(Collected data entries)

──────────

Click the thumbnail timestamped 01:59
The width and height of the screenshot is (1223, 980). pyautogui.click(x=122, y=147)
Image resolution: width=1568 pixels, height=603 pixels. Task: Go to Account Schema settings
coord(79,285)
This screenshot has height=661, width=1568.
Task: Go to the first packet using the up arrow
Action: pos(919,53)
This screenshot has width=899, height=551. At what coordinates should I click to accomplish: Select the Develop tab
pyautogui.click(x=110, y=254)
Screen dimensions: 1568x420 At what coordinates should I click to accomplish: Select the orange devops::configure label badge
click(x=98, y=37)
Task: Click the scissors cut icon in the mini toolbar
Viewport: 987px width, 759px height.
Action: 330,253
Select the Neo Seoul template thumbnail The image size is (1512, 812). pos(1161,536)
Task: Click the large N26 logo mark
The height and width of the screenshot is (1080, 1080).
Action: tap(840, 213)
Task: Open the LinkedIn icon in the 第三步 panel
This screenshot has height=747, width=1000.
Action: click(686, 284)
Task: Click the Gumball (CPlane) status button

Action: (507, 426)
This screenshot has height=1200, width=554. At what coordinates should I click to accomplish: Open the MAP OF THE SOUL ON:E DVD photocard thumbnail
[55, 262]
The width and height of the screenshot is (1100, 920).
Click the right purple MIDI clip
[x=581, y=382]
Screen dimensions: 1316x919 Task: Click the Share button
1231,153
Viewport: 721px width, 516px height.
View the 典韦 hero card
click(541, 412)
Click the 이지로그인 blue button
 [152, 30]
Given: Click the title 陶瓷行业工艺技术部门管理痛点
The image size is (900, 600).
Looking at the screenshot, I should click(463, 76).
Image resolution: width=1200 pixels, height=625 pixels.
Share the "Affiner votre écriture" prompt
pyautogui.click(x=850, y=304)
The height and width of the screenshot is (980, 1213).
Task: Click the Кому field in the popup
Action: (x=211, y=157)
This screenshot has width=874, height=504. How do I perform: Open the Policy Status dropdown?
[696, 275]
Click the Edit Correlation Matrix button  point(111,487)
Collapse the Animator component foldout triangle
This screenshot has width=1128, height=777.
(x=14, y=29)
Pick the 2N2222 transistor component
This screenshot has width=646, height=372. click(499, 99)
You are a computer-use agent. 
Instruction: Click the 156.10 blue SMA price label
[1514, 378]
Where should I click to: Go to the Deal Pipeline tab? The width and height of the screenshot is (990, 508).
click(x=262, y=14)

──────────

**TASK STATEMENT**
Your task is to write out every record exactly.

**SOLVED EXERCISE**
Click the thumbnail timestamped 01:59
The width and height of the screenshot is (1223, 980). pyautogui.click(x=122, y=147)
Image resolution: width=1568 pixels, height=603 pixels. Task: Go to Account Schema settings
coord(79,285)
This screenshot has height=661, width=1568.
Task: Go to the first packet using the up arrow
Action: pos(919,53)
This screenshot has width=899, height=551. At what coordinates should I click to accomplish: Select the Develop tab
pyautogui.click(x=110, y=254)
Screen dimensions: 1568x420 At what coordinates should I click to accomplish: Select the orange devops::configure label badge
click(x=98, y=37)
Task: Click the scissors cut icon in the mini toolbar
Viewport: 987px width, 759px height.
Action: 330,253
Select the Neo Seoul template thumbnail The image size is (1512, 812). pos(1161,536)
Task: Click the large N26 logo mark
The height and width of the screenshot is (1080, 1080).
Action: tap(840, 213)
Task: Open the LinkedIn icon in the 第三步 panel
This screenshot has height=747, width=1000.
Action: click(686, 284)
Task: Click the Gumball (CPlane) status button

Action: (507, 426)
This screenshot has height=1200, width=554. At what coordinates should I click to accomplish: Open the MAP OF THE SOUL ON:E DVD photocard thumbnail
[55, 262]
The width and height of the screenshot is (1100, 920).
Click the right purple MIDI clip
[x=581, y=382]
Screen dimensions: 1316x919 Task: Click the Share button
1231,153
Viewport: 721px width, 516px height.
View the 典韦 hero card
click(541, 412)
Click the 이지로그인 blue button
 [152, 30]
Given: Click the title 陶瓷行业工艺技术部门管理痛点
The image size is (900, 600).
Looking at the screenshot, I should click(463, 76).
Image resolution: width=1200 pixels, height=625 pixels.
Share the "Affiner votre écriture" prompt
pyautogui.click(x=850, y=304)
The height and width of the screenshot is (980, 1213).
Task: Click the Кому field in the popup
Action: (x=211, y=157)
This screenshot has width=874, height=504. How do I perform: Open the Policy Status dropdown?
[696, 275]
Click the Edit Correlation Matrix button  point(111,487)
Collapse the Animator component foldout triangle
This screenshot has width=1128, height=777.
(x=14, y=29)
Pick the 2N2222 transistor component
This screenshot has width=646, height=372. click(499, 99)
You are a computer-use agent. 
Instruction: Click the 156.10 blue SMA price label
[1514, 378]
Where should I click to: Go to the Deal Pipeline tab? The width and height of the screenshot is (990, 508).
click(x=262, y=14)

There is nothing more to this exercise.